Due, fra tante, erano in particolare le ragioni per assistere, al Teatro Gobetti di Torino, a “Misery”. Innanzitutto quella di poter vedere il risultato della trasposizione teatrale del famoso romanzo di Stephen King, già riproposto in un film di grande successo come “Misery non deve morire”, un horror psicologico del 1990 diretto da Rob Reiner; l’altro motivo era vedere in scena, accanto a Filippo Dini, qui non solo regista ma anche interprete, un’attrice dal grande temperamento come Arianna Scommegna, nel ruolo che fu della meravigliosa e inquietante Kate Bates.
E l’attesa non è andata per niente delusa, considerate anche le evidenti differenze dei registri usati dai due media, che vedono il cinema in (apparente) netta superiorità sul teatro per mezzi e possibilità di condivisione che possiede.
Filippo Dini mette in scena il racconto di King basandosi sulla sceneggiatura di William Goldman, lasciando intatto tutto lo snodo intrigante degli avvenimenti, ma soffermandosi di più sulle implicazioni profonde che la storia suggerisce, e a cui il film, in qualche modo, aveva solo accennato, per dar sfogo soprattutto agli aspetti più coinvolgenti che i fatti raccontano.
La vicenda narrata, come è noto, è quella dello scrittore Paul Scheldon che, a causa di un incidente, viene soccorso e raccolto in casa da Annie Wilkes, una fanatica infermiera ammiratrice dei suoi romanzi, ed in particolare quelli che hanno come protagonista Misery, un personaggio che, con grande disappunto della donna, il romanziere ha deciso di far morire nella sua ultima storia.

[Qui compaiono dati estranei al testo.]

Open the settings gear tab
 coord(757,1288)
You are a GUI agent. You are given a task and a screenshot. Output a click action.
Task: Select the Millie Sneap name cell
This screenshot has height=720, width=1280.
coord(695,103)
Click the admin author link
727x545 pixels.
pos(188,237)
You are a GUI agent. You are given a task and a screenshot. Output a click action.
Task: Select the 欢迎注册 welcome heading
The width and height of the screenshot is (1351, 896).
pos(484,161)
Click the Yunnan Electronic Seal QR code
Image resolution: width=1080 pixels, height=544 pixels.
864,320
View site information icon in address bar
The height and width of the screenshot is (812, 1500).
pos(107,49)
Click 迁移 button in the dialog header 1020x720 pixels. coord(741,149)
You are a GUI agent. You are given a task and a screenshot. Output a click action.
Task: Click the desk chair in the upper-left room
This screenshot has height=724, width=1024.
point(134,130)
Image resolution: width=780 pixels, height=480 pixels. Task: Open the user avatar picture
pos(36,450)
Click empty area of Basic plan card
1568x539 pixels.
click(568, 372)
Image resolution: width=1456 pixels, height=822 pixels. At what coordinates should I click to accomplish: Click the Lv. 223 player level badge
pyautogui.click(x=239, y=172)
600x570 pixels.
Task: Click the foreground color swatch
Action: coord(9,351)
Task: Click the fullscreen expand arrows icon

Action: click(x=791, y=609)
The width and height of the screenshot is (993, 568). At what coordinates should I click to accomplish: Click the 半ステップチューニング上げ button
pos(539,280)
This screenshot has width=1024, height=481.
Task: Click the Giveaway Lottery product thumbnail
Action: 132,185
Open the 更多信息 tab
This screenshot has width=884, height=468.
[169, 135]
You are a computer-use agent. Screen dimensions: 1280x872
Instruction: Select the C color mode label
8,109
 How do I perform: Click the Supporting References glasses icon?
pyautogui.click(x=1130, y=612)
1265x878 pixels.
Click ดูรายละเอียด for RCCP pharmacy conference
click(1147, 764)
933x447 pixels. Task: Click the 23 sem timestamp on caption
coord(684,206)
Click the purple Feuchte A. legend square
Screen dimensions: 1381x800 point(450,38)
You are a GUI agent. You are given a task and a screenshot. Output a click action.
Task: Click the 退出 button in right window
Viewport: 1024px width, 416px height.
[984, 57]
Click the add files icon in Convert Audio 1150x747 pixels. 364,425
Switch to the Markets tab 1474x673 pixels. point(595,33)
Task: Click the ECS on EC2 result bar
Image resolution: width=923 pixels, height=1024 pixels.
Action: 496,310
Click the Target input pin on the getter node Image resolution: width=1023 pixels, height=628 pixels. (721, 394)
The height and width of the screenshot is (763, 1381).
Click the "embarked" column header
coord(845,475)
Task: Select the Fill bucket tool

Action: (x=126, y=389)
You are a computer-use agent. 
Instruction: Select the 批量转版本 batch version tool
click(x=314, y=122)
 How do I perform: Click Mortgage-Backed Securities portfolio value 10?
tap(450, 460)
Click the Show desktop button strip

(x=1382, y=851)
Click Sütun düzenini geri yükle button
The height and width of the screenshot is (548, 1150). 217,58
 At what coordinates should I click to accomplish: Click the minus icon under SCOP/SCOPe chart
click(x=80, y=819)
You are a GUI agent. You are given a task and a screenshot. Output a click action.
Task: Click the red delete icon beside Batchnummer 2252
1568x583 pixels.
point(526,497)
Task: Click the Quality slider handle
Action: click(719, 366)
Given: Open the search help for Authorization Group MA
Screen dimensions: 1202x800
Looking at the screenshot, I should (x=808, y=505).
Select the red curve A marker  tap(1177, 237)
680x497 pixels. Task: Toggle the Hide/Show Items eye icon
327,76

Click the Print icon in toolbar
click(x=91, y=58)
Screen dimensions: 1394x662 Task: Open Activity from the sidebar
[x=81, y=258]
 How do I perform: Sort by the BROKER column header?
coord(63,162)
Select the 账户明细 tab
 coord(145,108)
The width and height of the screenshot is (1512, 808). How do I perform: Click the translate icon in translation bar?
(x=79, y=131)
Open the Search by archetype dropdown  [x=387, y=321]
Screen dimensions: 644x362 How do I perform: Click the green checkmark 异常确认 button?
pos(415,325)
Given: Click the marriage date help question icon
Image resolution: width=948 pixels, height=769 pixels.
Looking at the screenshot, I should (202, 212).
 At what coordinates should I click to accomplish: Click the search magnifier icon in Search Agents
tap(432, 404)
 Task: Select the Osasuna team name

Annie, visibilmente sociopatica, decide allora di tenerlo prigioniero, infliggendogli continue angustie, e promettendogli la libertà soltanto dopo che Paul avesse scritto un nuovo capitolo della saga, lasciando in vita la tanto amata eroina.
Già dalle invenzioni scenografiche intuiamo le scelte operate da Dini nel raccontarci la storia. La scenografia rotante di Laura Benzi ci mostra infatti, nel succedersi degli eventi, in modo distorto e sghembo ma assolutamente realistico, la piccola stanza dove Annie tiene prigioniero Paul, il corridoio e la misera cucina della casa, ma anche il suo esterno, dove la donna, impaurita per l’eventualità di essere scoperta, dialoga con il commissario, venuto in cerca del romanziere, e che poi ucciderà. Così anche la narrazione teatrale rimane sì realistica, ma si imbeve di una sorta di sottile espressionismo che fa apparire normali anche le più indicibili efferatezze: martellate, colpi di pistola, motosega e il copioso sangue versato.
Ogni elemento risulta curatissimo, in tutti i suoi aspetti, nel narrarci una storia dai contorni inquietanti; al contempo si fa amare perché offre allo spettatore un’intelligente e profonda riflessione sull’atto creativo, dove Annie non è altro che il contraltare di Paul. E non per niente, nell’atmosfera piena di apprensione e di trepidazione che si irradia dalla stanza di Scheldon, gli unici momenti di gioia sono proprio quelli che vedono l’infermiera e lo scrittore immaginare un nuovo corso della storia, avvalorando la tesi che Misery realmente non debba morire, perché è proprio questo che rende lo scrittore ciò che è: eterno e consapevole, meraviglioso nella sua solitudine, nel proprio atto creativo. Nel contempo lo stesso atto creativo è proposto da Dini / Scheldon nel talk show finale, che lo vede in tv, trionfante, dopo la terribile avventura passata, raccontata come una sorta di tirannia di cui però non si può fare a meno, quando si opera nell’arte.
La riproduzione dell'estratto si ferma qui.